As the turn of the century rolled around, these first models were very basic, didn’t have a particularly fluid movement and didn’t really emulate the motion of actual rowing. They were, however, the only options available and throughout the first half of the twentieth century, these rowing machines remained in use despite the extremely heavy flywheels and the machines’ choppy movement.
A mechanical braking system was put into use on most of these rowers. As the history of rowing machines marched on, pneumatic resistance continued to remain popular, but there was still no accurate way to gauge the effectiveness or resistance of a workout.
Between about 1900 and the middle of the century, the Narragansett Machine Company in Providence, Rhode Island began producing indoor rowers that were sturdy and reliable. These soon made their way onto college campuses, where rowing crews used them for off season training.
In some areas, the machines were even packed up and carted with the team for training purposes, despite their hefty weight and cumbersome design.
A major development in the history of rowing machines was the development of a simple ergometer in the 1970s by Gjessing-Nilson. This Norwegian ergometer used a friction braking system and industrial straps over the rim of the flywheel.
Weights were attached to the strap, allowing users to calculate the amount of friction produced. A leather cord hanging from the handlebars ran over a pulley so that users could adjust the gear and speed. Although rudimentary, this machine was considered the best available and the most accurate at the time.
In the 1980s, indoor rowers began to show a variety of refinements in design. Air resistance technology was a major innovation utilizing a new braking system with the traditional flywheel design of the earlier decades. The flywheels, however, became increasingly lighter as new and better materials were used, including stainless steel, wood and aluminum. This phased out the older, iron flywheels.
In 1982, some college students began an informal competition between rowers using the indoor machines available in the gym. The history of rowing machines took a sharp turn when these competitions soon spread across the country and resulted in today’s World Indoor Rowing Championships.

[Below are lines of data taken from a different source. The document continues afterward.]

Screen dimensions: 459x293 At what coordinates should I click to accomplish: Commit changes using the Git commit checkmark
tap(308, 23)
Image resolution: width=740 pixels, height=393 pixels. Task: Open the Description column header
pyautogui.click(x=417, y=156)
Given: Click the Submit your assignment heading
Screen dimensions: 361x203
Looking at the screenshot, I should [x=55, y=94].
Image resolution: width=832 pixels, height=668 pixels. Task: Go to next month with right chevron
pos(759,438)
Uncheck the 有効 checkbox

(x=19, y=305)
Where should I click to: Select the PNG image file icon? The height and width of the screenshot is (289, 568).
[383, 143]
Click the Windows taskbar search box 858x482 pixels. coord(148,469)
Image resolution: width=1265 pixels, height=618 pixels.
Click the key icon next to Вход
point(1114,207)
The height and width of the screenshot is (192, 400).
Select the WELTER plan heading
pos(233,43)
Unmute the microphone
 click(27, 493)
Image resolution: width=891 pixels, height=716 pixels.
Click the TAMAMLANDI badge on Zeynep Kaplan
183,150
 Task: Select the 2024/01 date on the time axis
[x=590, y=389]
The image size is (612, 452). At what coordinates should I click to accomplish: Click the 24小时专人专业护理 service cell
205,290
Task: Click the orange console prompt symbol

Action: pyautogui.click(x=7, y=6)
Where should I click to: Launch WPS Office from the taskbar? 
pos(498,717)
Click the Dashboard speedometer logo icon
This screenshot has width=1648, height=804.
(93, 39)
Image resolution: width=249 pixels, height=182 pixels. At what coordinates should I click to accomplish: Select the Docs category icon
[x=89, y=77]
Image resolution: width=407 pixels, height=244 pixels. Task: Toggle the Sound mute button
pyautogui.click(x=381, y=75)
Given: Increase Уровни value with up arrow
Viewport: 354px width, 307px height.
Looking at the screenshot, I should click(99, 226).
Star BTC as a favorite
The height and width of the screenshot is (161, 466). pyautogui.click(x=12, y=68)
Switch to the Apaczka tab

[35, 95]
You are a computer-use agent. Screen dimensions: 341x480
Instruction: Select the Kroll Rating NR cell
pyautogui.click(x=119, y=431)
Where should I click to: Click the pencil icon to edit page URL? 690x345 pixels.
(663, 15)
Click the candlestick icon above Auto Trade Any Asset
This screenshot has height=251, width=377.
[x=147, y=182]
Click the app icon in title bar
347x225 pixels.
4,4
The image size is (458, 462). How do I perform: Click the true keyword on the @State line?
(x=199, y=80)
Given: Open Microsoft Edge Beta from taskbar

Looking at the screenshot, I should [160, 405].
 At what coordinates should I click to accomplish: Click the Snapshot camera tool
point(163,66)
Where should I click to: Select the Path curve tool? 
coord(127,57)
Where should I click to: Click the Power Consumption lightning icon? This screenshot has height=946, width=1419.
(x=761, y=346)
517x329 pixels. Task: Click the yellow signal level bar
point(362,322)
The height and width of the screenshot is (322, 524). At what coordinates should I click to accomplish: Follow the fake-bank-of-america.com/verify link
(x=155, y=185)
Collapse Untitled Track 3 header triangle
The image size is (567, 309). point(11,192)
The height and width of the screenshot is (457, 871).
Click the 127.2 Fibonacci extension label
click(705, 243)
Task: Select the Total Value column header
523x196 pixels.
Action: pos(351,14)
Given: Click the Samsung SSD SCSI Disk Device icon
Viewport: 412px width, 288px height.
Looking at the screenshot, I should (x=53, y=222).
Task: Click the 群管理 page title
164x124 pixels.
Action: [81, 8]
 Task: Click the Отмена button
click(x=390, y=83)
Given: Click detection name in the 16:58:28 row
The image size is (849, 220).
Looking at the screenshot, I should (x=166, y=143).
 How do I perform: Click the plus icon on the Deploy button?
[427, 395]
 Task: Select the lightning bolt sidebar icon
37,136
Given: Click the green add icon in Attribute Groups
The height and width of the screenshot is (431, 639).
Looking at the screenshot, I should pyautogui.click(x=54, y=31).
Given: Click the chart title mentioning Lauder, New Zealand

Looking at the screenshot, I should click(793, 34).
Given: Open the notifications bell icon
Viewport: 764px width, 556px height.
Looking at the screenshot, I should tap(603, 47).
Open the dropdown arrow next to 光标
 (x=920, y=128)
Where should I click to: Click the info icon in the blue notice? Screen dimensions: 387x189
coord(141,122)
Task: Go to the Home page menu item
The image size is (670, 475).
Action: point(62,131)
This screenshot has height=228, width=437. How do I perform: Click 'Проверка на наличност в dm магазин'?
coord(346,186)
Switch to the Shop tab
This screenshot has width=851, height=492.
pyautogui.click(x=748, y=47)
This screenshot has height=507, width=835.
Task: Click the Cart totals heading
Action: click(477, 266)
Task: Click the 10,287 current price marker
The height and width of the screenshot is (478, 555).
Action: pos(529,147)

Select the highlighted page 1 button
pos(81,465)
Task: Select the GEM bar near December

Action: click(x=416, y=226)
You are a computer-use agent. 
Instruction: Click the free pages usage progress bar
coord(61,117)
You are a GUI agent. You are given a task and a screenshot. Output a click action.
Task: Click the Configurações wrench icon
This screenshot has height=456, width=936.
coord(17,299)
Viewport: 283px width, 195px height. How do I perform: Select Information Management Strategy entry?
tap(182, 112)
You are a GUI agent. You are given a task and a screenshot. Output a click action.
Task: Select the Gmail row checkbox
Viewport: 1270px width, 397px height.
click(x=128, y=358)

Air resistance ergometers were also developed in the 1980s. These ergometers could accurately measure any workout and contributed to the increased popularity of rowing machines for use as training equipment for watercraft competitors and serious fitness buffs. Continued improvements brought both rowing machines and ergometers into the twenty-first century.
In 1988, Casper Rekers, a Dutch engineer, developed the latest innovation in rowing machines in what he called a rowing “simulator,” which used a resistance tool mounted on bearings alongside the bar that carried the rower so that movement was aligned with the rower’s actual mass. This gives the most realistic movement yet and virtually eliminates tension on the joints.
Today there are multiple manufacturers who produce dozens of rowing machines for both commercial and in-home use. While some of these still use hydraulic or pneumatic resistance, the majority now use air, magnetic or water resistance.
Each of these models has advantages and disadvantages, making some more popular with home users while others continue to capture the market for commercial or training use.
As the history of rowing machines continues to advance moving through the twenty-first century, they will no doubt continue to improve so that users can get the most efficient workout possible.